Sudah empat tahun saya mondar-mandir Solo-Jogja. Setiap perjalanan, pasti saya akan melewati Klaten. Bukan berarti saya punya hubungan emosional yang dalam dengan kabupaten ini, tapi kalau diibaratkan hubungan manusia, saya dan Klaten seperti dua orang yang selalu bertemu di halte, saling kenal muka, tapi tidak pernah benar-benar ngobrol. Kami cukup saling tahu keberadaan masing-masing, dan cukup itu saja.
Kalau ada yang bilang perjalanan motoran antarkota itu penuh kejutan, sepertinya dia belum pernah melintasi Klaten di siang bolong. Jalanan di sini lurus. Terlalu lurus. Lurusnya seperti hidup orang yang tiap hari bangun, kerja, pulang, tidur, terus berulang-ulang. Tidak ada kelokan dramatis yang membuat kita waspada. Tidak ada tanjakan yang bikin mesin menderu-deru heroik.
Dan, tidak ada pula tikungan menantang yang membuat kita merasa seperti pembalap MotoGP. Hanya lurus. Seperti penggaris 30 cm yang dibentangkan dari Delanggu sampai Prambanan.
Masalahnya bukan cuma lurus. Teriknya matahari Klaten ini punya reputasi tersendiri. Mungkin ini salah satu alasan kenapa julukan “Kota Bersinar” masih cocok: sinarnya itu bukan cuma simbolik, tapi nyata dan langsung menusuk kulit. Kadang saya merasa kalau terlalu lama di bawahnya, saya bisa berubah warna jadi kematangan. Entah sudah berapa kali saya menyesali keputusan tidak pakai jaket tebal dan sarung tangan motor, karena sinar itu bisa tembus sampai tulang.
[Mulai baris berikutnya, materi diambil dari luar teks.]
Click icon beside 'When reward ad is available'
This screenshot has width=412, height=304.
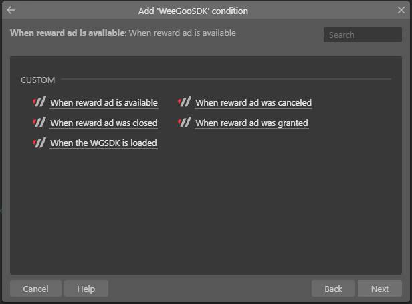(39, 102)
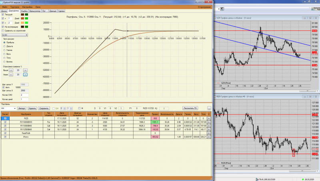Viewport: 320px width, 181px height.
Task: Increase lower chart cutoff with right arrow
Action: (25, 75)

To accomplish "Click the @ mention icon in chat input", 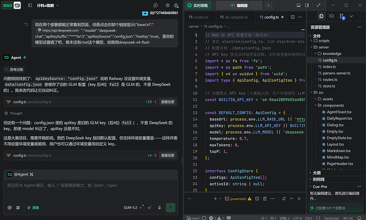I will point(10,207).
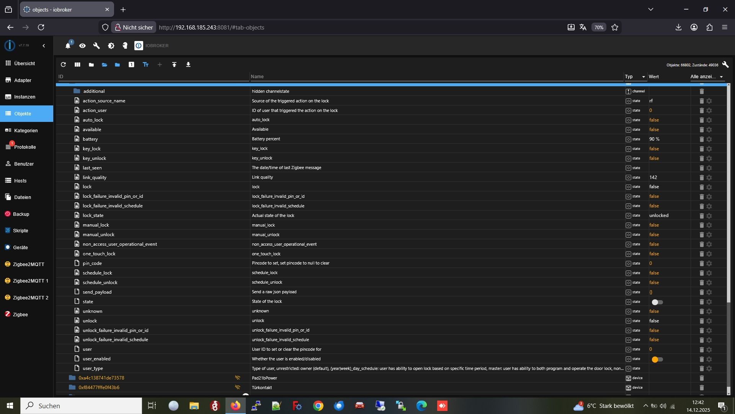Open the notifications bell icon
Viewport: 735px width, 414px height.
(68, 46)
Perjalanan melewati Klaten seperti ujian ketahanan mental
Berkendara di jalan lurus yang panjang di bawah terik matahari itu berbahaya. Otak kita cepat bosan, mata mulai berkhianat, dan kantuk mengintai seperti debt collector. Ada momen di mana angin yang menerpa wajah sudah tak lagi memberi efek segar, malah seperti kipas angin rusak yang cuma menyemburkan hawa panas. Apalagi kalau jalan sedang sepi, itu kombinasi maut. Rasanya seperti diselimuti lagu nina bobo versi alam.
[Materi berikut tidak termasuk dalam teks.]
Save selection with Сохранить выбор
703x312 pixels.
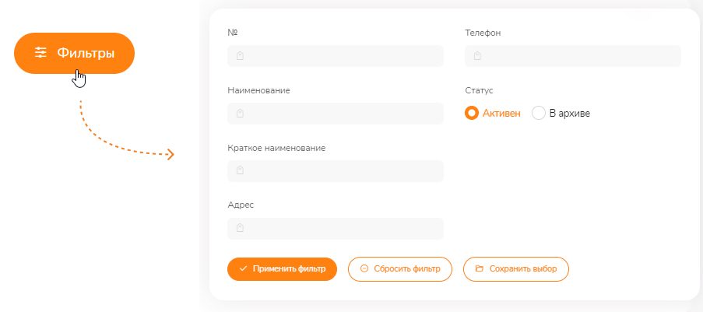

Makanya, saya punya dua senjata utama untuk melawan kantuk saat melintasi Klaten. Pertama, musik. Ini mutlak. Playlist favorit harus siap, entah itu lagu hip-hop yang membuat tangan ingin mengetuk setang motor, atau DnB yang membuat kepala sedikit mengangguk ke atas ke bawah. Tanpa musik, perjalanan Klaten bisa terasa seperti ujian ketahanan mental.
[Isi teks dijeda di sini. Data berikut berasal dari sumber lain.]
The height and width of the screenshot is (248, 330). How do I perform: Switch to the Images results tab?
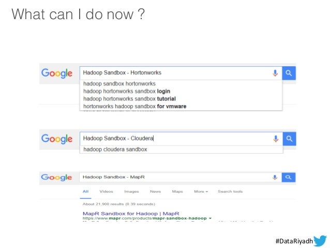[131, 192]
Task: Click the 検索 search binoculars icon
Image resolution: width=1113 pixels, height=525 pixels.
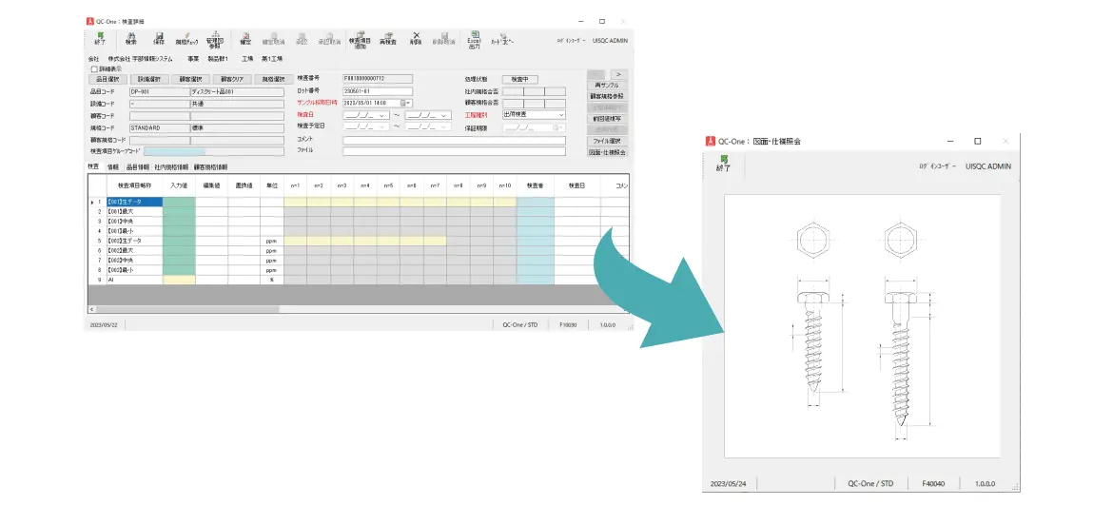Action: tap(131, 39)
Senjata kedua: boncengan yang cerewet. Ini jauh lebih ampuh daripada musik, apalagi kalau boncengannya teman yang jago storytelling. Sepanjang jalan lurus, dia bisa bercerita mulai dari gosip teman kos sampai teori konspirasi kenapa lampu merah di kota lebih lama dari di desa. Kadang saya sesekali banyak tertawa di jalan Klaten daripada di warung kopi, hanya karena obrolan absurd yang muncul spontan (uhuy).
Tapi kalau sedang sendirian dan baterai HP tinggal diambang 20 persen, ya sudah, pasrah. Saya pernah mencoba fokus menghitung rambu lalu lintas untuk mengusir kantuk. Hasilnya? Tidak efektif. Saya cuma makin sadar bahwa rambu di Klaten itu jaraknya bisa bikin kita menghafalnya di luar kepala. Ada juga ide untuk fokus melihat sawah yang menghampar di kiri kanan, tapi itu justru menambah efek meditasi dan mempercepat proses ngantuk.
Klaten sebenarnya menarik
Sebenarnya, di luar jalannya yang bikin kantuk itu, Klaten punya banyak hal menarik. Ada candi-candi yang sering luput dari perhatian karena kalah pamor sama Prambanan. Ada kuliner khas yang enak kalau sempat mampir. Tapi masalahnya, perjalanan Solo-Jogja lewat Klaten itu jarang sekali saya gunakan untuk mampir. Biasanya saya sedang terburu-buru atau terlalu fokus menghindari kantuk sampai lupa ada alternatif selain “gas terus sampai keluar dari kota ini”.
Saya membayangkan, mungkin ada banyak orang di dunia ini yang punya hubungan serupa dengan Klaten: selalu lewat, jarang berhenti. Klaten seperti aktor figuran dalam film perjalanan hidup kita, dia selalu ada, tapi tidak pernah mendapat sorotan. Dan sayangnya, jalan lurus serta panasnya sering membuat orang lupa kalau di baliknya, ada kehidupan dan cerita yang sebenarnya menarik.